I’ve been working on a February Baby Sweater for my daughter, Miss Rose (not her real name), and after having gotten only as far as the collar, ripped it out and knit it again. This has happened 3 or 4 times, but it is finally showing signs of becoming an actual garment as I am making some progress, so I feel I it is blogworthy. Well, I guess it would have been blogworthy from it’s inception, but it seemed pointless to blog about it because until a few days ago I really didn’t know if I would get anywhere with it. The yarn is King Tut, which is a beautiful worsted weight mercerized cotton I’ve had hanging around since about 1990. The only thing that really bugs me about the yarn is that the skeins are so small (66 yards/60 meters) that I am only half way through the body of the cardigan for a toddler and I’ve used 4 skeins to get there! I’ve had to adapt the pattern to fit Miss Rose, whom we have yet to meet, but we do have monthly health updates on her, so I am able to approximate how it will fit her. Or, at least I hope it will fit her.
On that note, we’ve received word that my fingerprint scans were found to be unacceptable, so now I have obtain police clearance for every jurisdiction I’ve lived in for the past 5 years. Luckily, I’ve only moved twice in Washington State during that time, so yesterday afternoon my son, Young Man, and I set out to police headquarters for the two city jurisdictions that apply. With those successfully out of the way, I now have to obtain clearance at the state level. The whole fingerprint thing boggles my mind. When I went for fingerprint scans the second time, the Homeland Security agent who scanned me told me that it is the vertical lines that cut across my fingerprints that they don’t like. And my question is: If the lines are there, as they’ve been for many years, don’t they comprise my fingerprints? My other question is: If a government agency has spent probably millions of dollars on such high-tech machines, but they produce such unsatisfactory results so often, then shouldn’t those machines be scrapped? So the process of adopting Miss Rose (almost a year old) gets pushed back further. And we all wait.

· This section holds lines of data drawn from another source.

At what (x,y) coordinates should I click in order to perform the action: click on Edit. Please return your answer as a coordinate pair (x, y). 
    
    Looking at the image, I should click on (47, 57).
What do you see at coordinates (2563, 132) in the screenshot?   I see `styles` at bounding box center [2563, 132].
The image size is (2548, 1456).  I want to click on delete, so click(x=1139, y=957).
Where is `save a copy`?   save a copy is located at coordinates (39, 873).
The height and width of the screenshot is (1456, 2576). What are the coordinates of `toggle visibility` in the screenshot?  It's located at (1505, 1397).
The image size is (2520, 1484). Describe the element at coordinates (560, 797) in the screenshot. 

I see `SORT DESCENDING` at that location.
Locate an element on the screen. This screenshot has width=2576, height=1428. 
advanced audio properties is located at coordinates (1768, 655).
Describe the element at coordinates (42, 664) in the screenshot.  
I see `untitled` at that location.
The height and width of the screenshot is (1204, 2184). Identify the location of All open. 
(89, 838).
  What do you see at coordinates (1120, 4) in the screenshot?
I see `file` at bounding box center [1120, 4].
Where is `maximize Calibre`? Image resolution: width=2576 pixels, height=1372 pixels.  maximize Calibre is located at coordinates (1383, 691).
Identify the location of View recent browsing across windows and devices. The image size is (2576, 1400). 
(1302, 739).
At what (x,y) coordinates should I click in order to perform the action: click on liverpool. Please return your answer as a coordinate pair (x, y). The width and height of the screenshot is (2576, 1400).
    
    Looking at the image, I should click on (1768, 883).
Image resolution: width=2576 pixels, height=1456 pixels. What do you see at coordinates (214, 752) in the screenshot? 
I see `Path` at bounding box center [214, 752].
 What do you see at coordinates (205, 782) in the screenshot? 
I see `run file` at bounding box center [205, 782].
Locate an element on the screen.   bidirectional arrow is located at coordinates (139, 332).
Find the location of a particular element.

We awakened to a relieving rainfall this morning. This has to be the driest and warmest June around here, a month that is notorious for chilling temps and October-like conditions. Let’s see, the peonies came and went back in May (I think they usually bloom in June), the dahlias are already in bloom (they usually bloom in August), and the lavender is ready to bloom (this variety doesn’t usually bloom until July). Of course, this is after a late spring, in which the bulbs bloomed a month late.